What makes you think it has been refinanced? We satisfied the owner occupied requirement that FHA requires, but don't need to pull any money out, so there is no need to refi. We left the FHA loan on it when we converted it to the rental. The interest rate was 3.75%. There's no way we can touch that on a refi, even without the PMI. One of the benefits of doing a house hack is taking advantage of the lower interest rates and down payment offerings that owner occupied purchases provide. Once the owner occupied requirement has been met, there are no requirements for refinancing. So it just makes sense to keep it...even with the PMI.

I already got that it wasn't refinanced.
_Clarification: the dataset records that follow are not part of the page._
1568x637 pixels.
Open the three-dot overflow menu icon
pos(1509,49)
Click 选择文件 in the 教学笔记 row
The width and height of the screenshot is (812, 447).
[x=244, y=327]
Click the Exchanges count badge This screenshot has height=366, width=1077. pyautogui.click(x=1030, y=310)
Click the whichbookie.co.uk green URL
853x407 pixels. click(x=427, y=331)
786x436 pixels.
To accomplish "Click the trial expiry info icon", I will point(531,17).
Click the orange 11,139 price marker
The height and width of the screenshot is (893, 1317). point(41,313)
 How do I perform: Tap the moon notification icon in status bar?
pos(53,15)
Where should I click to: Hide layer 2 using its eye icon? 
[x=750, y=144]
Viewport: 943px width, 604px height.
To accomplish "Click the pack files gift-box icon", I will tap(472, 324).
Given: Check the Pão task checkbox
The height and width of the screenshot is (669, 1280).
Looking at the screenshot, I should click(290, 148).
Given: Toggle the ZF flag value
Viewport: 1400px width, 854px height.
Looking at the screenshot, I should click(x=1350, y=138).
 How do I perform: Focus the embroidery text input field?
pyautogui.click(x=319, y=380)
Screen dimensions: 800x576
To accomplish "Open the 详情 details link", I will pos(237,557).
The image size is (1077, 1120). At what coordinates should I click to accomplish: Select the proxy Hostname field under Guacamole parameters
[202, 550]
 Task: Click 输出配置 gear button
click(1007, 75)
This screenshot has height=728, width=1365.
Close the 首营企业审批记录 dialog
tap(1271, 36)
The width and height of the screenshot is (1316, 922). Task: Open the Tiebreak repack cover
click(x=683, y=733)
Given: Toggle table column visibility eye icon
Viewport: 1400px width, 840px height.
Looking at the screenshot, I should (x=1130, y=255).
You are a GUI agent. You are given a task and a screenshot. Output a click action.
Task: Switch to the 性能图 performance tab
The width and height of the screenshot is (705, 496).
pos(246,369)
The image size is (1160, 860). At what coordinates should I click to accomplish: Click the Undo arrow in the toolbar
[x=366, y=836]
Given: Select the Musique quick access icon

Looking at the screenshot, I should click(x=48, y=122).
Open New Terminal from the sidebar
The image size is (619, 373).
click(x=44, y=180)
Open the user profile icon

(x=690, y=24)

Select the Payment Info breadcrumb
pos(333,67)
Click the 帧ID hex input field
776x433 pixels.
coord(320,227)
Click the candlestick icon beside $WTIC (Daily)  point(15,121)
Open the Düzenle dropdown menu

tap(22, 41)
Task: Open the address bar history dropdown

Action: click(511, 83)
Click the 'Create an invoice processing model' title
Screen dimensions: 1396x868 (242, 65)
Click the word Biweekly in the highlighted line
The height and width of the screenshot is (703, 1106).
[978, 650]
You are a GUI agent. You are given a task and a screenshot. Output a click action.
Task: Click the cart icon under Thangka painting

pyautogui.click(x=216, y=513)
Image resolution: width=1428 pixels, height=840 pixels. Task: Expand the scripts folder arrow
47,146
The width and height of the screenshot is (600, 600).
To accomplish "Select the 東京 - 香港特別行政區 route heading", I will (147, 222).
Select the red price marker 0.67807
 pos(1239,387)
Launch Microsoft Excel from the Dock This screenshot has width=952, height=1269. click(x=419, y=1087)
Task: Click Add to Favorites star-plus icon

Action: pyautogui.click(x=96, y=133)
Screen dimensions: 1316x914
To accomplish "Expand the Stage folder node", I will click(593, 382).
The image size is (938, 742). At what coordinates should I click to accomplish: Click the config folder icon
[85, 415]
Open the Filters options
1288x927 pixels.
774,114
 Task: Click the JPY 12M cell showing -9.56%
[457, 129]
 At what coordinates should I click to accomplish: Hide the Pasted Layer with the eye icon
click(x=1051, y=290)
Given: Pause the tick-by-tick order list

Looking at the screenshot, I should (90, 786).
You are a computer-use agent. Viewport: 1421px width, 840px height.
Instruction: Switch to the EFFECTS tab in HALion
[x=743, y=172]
I was referring to you being never able to get another FHA owner-occupier until it is (or, paid off), and so was curious as to what type of loan your current primary has on it (if any)? [Unless of course you're still "house hacking" the same primary, in which case it could always have also been a rental]. Or, do Lenders just allow owner-occupier rates for multiple primaries at the same time? [If true, I find that weird].

As for PMI vs MIP, I think you'll find that they're used interchangeably around BP, and it's probably a bit late to educate everyone. [Much like the dictionary people have now officially altered the meaning of the word "literally" to also mean "metaphorically" ie. its opposite!]...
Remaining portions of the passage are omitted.